- Theatrical release poster
- Directed by: TM Srinivasa
- Written by: TM Srinivasa
- Produced by: Sridhara S
- Starring: Avinash Diwakar Sri Sruthi
- Cinematography: H K Chidananda
- Music by: Satish Aryan
- Production company: Sai Krishna Enterprises
- Release date: 31 October 2014;
- Country: India
- Language: Kannada

= Ee Dil Helide Nee Bekantha =

Ee Dil Helide Nee Bekantha is a 2014 Indian Kannada-language romance drama film directed by TM Srinivasa and produced by Sridhara S under the banner of Sai Krishna Enterprises.

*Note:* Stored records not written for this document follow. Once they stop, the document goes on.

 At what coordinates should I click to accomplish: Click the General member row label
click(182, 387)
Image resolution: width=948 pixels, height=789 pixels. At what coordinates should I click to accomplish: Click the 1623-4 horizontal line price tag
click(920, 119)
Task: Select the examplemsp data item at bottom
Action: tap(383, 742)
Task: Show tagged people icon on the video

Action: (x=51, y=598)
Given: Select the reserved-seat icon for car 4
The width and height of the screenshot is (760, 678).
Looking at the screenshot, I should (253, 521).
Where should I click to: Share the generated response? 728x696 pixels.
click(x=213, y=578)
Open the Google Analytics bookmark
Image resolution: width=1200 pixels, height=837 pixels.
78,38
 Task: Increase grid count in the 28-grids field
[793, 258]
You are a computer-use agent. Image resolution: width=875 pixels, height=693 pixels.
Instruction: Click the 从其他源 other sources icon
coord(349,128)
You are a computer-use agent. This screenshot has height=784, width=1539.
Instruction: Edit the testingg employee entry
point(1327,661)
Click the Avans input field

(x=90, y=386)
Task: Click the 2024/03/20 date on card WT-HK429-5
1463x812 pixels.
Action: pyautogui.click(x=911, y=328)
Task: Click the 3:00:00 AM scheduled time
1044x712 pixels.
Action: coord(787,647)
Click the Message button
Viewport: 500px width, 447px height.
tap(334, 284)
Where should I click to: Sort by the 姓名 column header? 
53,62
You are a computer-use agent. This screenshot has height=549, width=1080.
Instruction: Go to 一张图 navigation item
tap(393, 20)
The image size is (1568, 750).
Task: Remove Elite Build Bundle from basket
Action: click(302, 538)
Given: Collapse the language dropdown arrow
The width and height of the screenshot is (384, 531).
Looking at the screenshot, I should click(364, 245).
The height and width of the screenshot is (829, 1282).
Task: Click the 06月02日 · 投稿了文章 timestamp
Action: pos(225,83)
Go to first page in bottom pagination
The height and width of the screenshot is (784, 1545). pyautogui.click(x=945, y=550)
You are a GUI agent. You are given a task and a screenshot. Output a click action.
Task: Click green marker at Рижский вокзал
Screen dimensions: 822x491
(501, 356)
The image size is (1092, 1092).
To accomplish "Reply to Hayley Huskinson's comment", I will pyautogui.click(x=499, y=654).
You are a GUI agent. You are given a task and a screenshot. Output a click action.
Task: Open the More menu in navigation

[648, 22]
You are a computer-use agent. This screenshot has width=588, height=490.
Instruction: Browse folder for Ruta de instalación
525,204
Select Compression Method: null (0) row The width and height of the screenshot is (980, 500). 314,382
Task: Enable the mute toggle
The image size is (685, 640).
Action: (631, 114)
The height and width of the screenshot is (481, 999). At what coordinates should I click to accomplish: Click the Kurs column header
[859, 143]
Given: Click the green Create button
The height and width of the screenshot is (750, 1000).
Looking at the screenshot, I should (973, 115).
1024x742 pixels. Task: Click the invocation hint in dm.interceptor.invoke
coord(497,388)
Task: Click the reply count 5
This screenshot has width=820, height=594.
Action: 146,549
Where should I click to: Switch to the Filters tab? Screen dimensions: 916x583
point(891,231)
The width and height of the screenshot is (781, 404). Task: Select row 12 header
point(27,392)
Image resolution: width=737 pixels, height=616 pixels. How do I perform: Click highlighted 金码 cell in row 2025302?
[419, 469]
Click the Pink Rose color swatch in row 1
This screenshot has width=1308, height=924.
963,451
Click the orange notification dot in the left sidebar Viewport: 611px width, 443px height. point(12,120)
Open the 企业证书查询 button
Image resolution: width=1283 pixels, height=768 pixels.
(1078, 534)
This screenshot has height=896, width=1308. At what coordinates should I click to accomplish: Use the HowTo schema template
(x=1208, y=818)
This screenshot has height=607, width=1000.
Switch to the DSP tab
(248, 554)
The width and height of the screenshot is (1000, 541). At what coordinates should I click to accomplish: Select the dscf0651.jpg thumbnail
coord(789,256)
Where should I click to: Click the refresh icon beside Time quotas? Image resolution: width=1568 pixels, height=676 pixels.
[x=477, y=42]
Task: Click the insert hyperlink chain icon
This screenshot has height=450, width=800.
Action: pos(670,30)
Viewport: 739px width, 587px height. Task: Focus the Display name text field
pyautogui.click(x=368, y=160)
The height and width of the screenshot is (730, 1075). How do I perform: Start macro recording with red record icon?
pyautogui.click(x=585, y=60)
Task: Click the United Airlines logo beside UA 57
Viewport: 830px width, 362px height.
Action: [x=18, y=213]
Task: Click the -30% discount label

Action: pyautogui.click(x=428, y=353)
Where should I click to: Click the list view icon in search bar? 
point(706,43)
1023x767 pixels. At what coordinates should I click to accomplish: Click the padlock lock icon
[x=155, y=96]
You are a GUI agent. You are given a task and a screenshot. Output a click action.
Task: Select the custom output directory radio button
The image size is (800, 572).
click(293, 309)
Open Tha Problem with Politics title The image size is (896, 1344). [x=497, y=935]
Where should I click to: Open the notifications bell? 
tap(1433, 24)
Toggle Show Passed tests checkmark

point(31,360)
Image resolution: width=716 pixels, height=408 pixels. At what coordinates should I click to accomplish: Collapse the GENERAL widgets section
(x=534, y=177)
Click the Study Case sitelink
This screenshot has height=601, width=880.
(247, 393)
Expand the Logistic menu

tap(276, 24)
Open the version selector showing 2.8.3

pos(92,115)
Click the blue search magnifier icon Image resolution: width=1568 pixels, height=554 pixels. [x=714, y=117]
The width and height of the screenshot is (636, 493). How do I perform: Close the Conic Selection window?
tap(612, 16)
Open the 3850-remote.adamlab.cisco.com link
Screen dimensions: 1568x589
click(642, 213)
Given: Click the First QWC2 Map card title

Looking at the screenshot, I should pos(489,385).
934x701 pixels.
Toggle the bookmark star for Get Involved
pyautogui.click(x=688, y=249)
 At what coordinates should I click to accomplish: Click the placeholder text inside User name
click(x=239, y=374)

It stars Avinash Diwakar and Sri Sruthi.

== Cast ==
- Avinash Diwakar as Balu
- Sri Sruthi as Priya
- Mithra
- Shashank Bangalore

== Production ==
The film was shot in Bengaluru, Thirthahalli and Shivamogga.

== Music ==

The soundtrack album of the film has been composed by Satish Aryan, who makes his debut as a music director with this. Lyrics of the songs have been written by S Sridhara.

=== Track listing ===

| No. | Title | Singer(s) | Length |
|---|---|---|---|
| 1. | "Dildu Formula" | Tippu | 4:30 |
| 2. | "Modala Barige" | Shreya Ghoshal, Satish Aryan | 4:27 |
| 3. | "Hrudayada Vishaya" | Satish Aryan | 2:46 |
| 4. | "Lavvu Madi" | Vijay Prakash | 4:36 |
| 5. | "Savira Januma" | Hemanth, Supriya Lohith | 4:42 |
| 6. | "Ninu Ethake" | Sneha | 2:03 |
| 7. | "Hanneru Bindege" | Meghana Kulkarni, Sneha | 0:42 |
| 8. | "Hennu Ninnadaythu" | Rajesh Krishnan, Sneha | 5:30 |

== Reception ==
=== Critical reception ===
GS Kumar of The Times of India rated the film 2.5/5 stars and wrote, "With an incredible performance, Avinash has proved once again that he’s talented enough to essay any role. Sri Shruthi deserves accolades for her expressions and dialogue delivery. Music by Sathish Aryan and camerawork by H K Chidananda are average".